If you didn't discover Jane's Patisserie in lockdown one; 1. what were you doing?! 2. You have to try at least one of her recipes in lockdown three!

 

Our recent fave is her Mini Egg Cookie Bars - you can thank us later.

 

These scrumptious, jam-packed cookie bars are the perfect Sunday afternoon treat, or Wednesday lunchtime; who knows what day it is at the minute anyway?

 

They're really easy to make and is something fun to get the kids involved in too - we're sure you can pass it off as a food technology lesson one afternoon. Don't feel like you have to have kids to tuck into these delicious delights though, they're definitely a winner with the adults too.

 

If these ones are not quite to your taste, Jane has a plethora of recipes to take your pick from - janespatisserie.com/recipes/
 

Ingredients

  • 275 g Plain Flour
  • 1 tsp Bicarbonate of Soda
  • 1/2 tsp Salt
  • 1 tbsp Cornflour
  • 115 g Unsalted Butter/Stork
  • 55 g Granulated Sugar
  • 135 g Light Brown Sugar
  • 1 Medium Egg
  • 1 tsp Vanilla Extract
  • 300 g Mini Eggs
  • 100 g Milk Chocolate Chips
     

Instructions

  • Preheat your oven to 190C/170C Fan and line a 9x9inch Square Tin with parchment paper, and leave to the side for now.

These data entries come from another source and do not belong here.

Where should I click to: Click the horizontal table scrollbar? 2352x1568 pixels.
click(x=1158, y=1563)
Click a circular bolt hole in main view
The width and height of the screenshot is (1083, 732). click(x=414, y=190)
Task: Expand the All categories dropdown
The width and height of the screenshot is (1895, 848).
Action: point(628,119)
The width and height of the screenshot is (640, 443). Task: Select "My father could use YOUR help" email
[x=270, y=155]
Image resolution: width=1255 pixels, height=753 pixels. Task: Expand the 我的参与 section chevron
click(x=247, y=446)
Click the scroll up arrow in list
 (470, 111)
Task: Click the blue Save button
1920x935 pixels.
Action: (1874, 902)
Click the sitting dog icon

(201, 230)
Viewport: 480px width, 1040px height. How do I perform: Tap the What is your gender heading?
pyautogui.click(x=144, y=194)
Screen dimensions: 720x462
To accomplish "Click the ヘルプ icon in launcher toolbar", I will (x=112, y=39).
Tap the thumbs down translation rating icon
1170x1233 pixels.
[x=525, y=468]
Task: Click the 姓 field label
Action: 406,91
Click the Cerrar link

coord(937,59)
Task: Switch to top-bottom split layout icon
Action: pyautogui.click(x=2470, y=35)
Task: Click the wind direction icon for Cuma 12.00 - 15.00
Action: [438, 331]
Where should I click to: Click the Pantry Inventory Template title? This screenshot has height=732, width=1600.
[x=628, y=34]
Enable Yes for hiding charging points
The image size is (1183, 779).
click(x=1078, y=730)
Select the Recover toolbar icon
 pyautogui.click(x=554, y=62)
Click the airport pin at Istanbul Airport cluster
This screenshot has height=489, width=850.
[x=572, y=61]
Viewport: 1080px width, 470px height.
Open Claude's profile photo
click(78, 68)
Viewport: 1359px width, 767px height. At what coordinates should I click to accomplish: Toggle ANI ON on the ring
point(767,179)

  • Whisk/Mix the Plain Flour, Bicarbonate, Salt and Cornflour together so its evenly distributed – leave to the side.

  • In a larger bowl, melt the butter. Add in the two sugars, and whisk for about 2 minutes so the sugar starts to dissolve and the mixture is smooth. Add in the Egg and the Vanilla, and whisk again briefly till smooth. (I used an electric whisk)

  • Add in the Dry Ingredients, the Mini Eggs (apart from a handful), and the Chocolate Chips and mix with a spatula till a thick cookie dough is formed.

  • Press the mixture into the bottom of the tin and press in the handful of Mini Eggs into the top for decoration. Bake the traybake in the oven for 18-22 minutes, until the top of the cookie bake looks ‘dry’!

  • Leave the cookie bake to cool for about 10 minutes, then leave to cool fully on a wire rack. Cut the bake into 4×4 for decent sizes, or 5×5 for smaller ones! Enjoy!